Let us remember, though, that for the newspaper business, competition for Today will continue in the form of The Straits Times, still wholly owned by SPH, as well as from the Internet.

As for television, we need to be realistic. Singapore is too small for two television broadcasters. Television operators need to extend operations overseas to achieve scale. This is something that MediaCorp has long been trying to do, but has been distracted from doing by the competition from MediaWorks.

Bearing this in mind, viable competition for MediaCorp TV is most likely to come from cable television, which obtains its programmes from international sources. In fact, cable had provided competition even before MediaWorks was set up in 2000. Starhub CableTV, the cable operator, may conceivably benefit from the turn of events.

Incidentally, Starhub is holding a Digital Cable Upgrade Fair at The Atrium@Orchard over this weekend, highlighting yet another step in the development of Singapore’s media industry.


Nice to read a Singapore blog. Here's my opinion...

But where will be the competition for local content? And what happened to tough anti-competitive measures promised to stamp out monopolistic behaviour?

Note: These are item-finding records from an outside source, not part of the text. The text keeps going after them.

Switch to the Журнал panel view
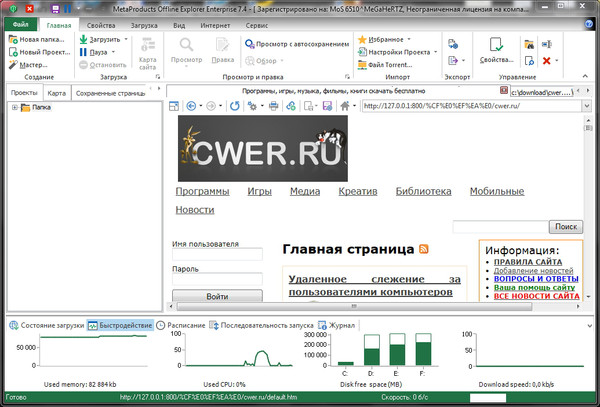[x=341, y=325]
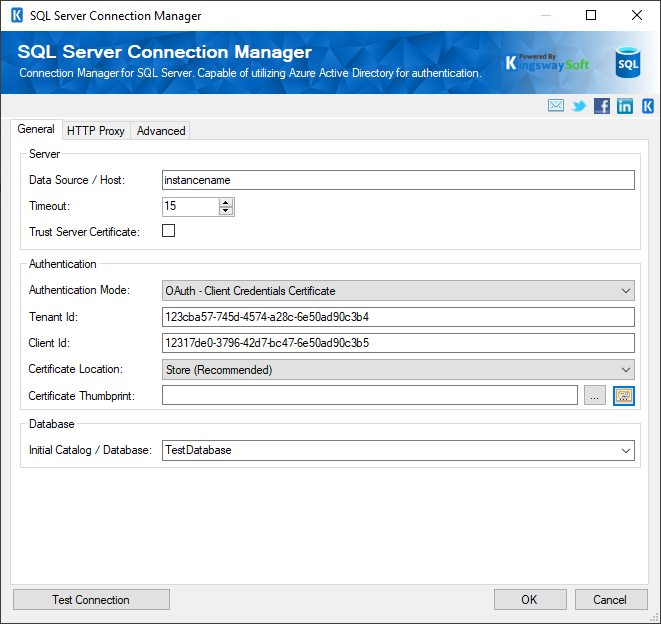Confirm with the OK button
661x624 pixels.
click(530, 600)
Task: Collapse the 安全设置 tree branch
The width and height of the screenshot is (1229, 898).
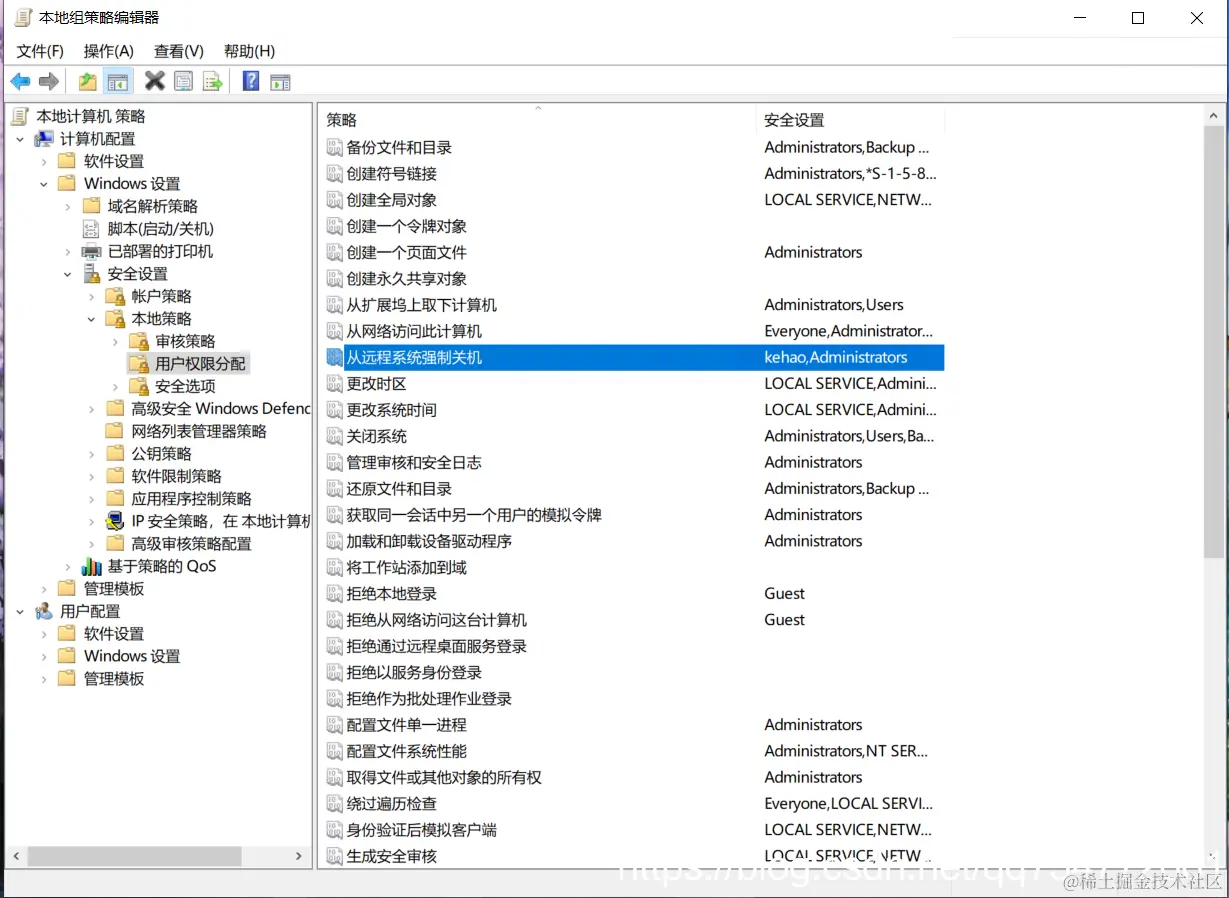Action: click(x=67, y=273)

I can understand approving a merger if there are clear indications of a reduction in social welfare. That consumers have been made worse off, for example. In the case of railways, perhaps a case can be made. You can argue that privatisation has resulted in fewer stations and reduced social welfare. And we’ve had an increase in the number of breakdowns haven’t we? All these add up to social cost.

In the case of media, where are the signs that consumers have been made worse off? The quality of the TV programs or news articles as PM Lee suggests? Now who judges that?

So on what grounds has the government given approval of the merger? That 2 companies are losing money? Sorry, but last time I checked, SPH was still making loads of it. Anyways whoever gauranteed profit in business?

Its a dangerous precedent for the anti-competition laws due later. But then, viewed from a political perspective, I can’t say what unfolded was unexpected. It was a case of a change which changed nothing.

I think that once you consider the interests of all parties involved, it becomes apparent that there is no ideal solution here. The problem is that television broadcasting — especially with regards to local content — appears to be a natural monopoly for a small country like Singapore. In this sort of situation, the best solution is usually a regulated monopoly.

Allowing the two media companies to continue to lose money represents a waste of resources which economic theory says should be allocated elsewhere.